Based in Ballynoe near Antrim in Northern Ireland and granted charitable status in 1996, Crosskennan Lane Animal Sanctuary is Northern Ireland’s only welfare and rescue organisation for horses and ponies. Dogs, cats, chickens and rabbits are among the smaller animals that also come into its care.

How does it work?

Crosskennan Lane Animal Sanctuary rescues and cares for animals in need, including those who are sick, neglected or maltreated. The sanctuary works with vets to assess an animal’s physical and mental condition, before rehabilitating each animal and rehoming them to suitable homes where possible. The charity also works hard to promote animal care education and awareness of animal welfare issues.

How we’re helping

Crosskennan Lane Animal Sanctuary was nominated as a ‘Service Provider’ for the Police Service of Northern Ireland and for the Local Authority’s Animal Welfare Committee. Though a significant achievement for the charity, the overwhelming demand arising from these non-profit contracts placed increasing pressure on their kennel space. The nature of the contracts only allowed the charity to recoup ‘out of pocket’ costs to ensure that animal welfare funding could continue to be allocated directly to caring for animals in need. This meant that the charity lacked the funds to make much-needed improvements to their kennel space to meet this new demand.

Petplan Charitable Trust awarded a grant of £3,000 to the charity, giving them valuable funds towards the renovation and enlargement of their kennel space. This grant was combined with the results of Crosskennan Lane’s own fundraising efforts, along with funding from an initiative called ‘Grow South Antrim’.

The funding from Petplan Charitable Trust was earmarked for purchasing materials for fencing to improve the dog run, along with roofing panels, resin floor paint and the cost of levelling the floors for the renovated kennel building. The end result will improve the living conditions of the dogs in the Sanctuary’s care.
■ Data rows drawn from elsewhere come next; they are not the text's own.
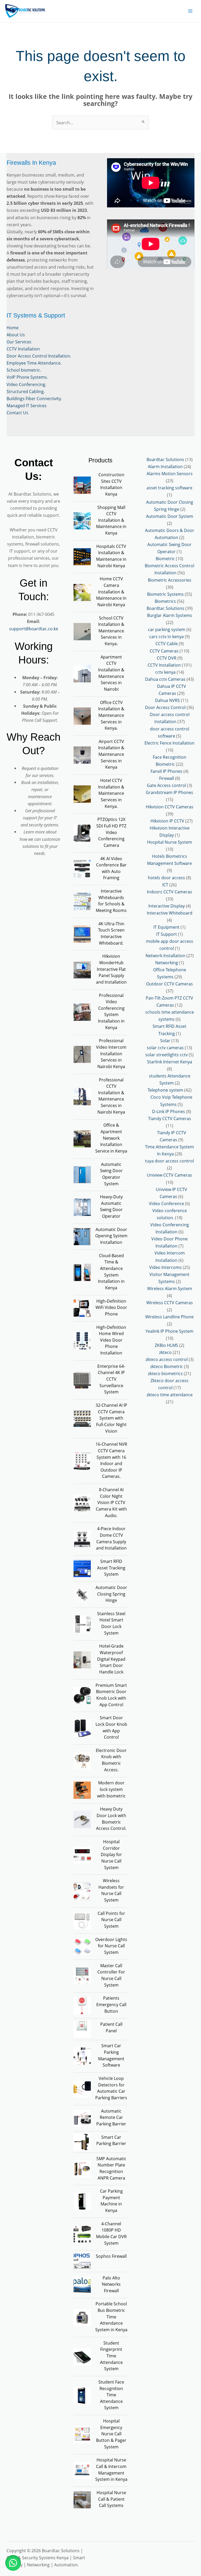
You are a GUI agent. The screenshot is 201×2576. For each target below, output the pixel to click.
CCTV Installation (23, 349)
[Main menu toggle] (190, 11)
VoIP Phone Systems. (27, 377)
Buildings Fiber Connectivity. (34, 398)
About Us (16, 335)
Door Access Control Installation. (39, 356)
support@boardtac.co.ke (33, 629)
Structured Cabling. (26, 391)
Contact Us (17, 413)
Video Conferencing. (26, 384)
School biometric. (24, 370)
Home (13, 328)
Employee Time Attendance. (34, 363)
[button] (13, 2563)
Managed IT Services (27, 405)
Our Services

In addition to these renovations, the charity also aimed to develop a clean and safe classroom environment adjacent to the kennels, from which they can run their popular Animal Workshops. This means that suitable dogs from the kennels can be used to help educate future generations of dog owners on all aspects of dog care and responsible ownership. This classroom facility is also invaluable for carrying out vital dog training for those rehoming dogs from the charity. This helps minimise the time each dog is living at the sanctuary, allowing the charity to make optimum use of the new kennel space.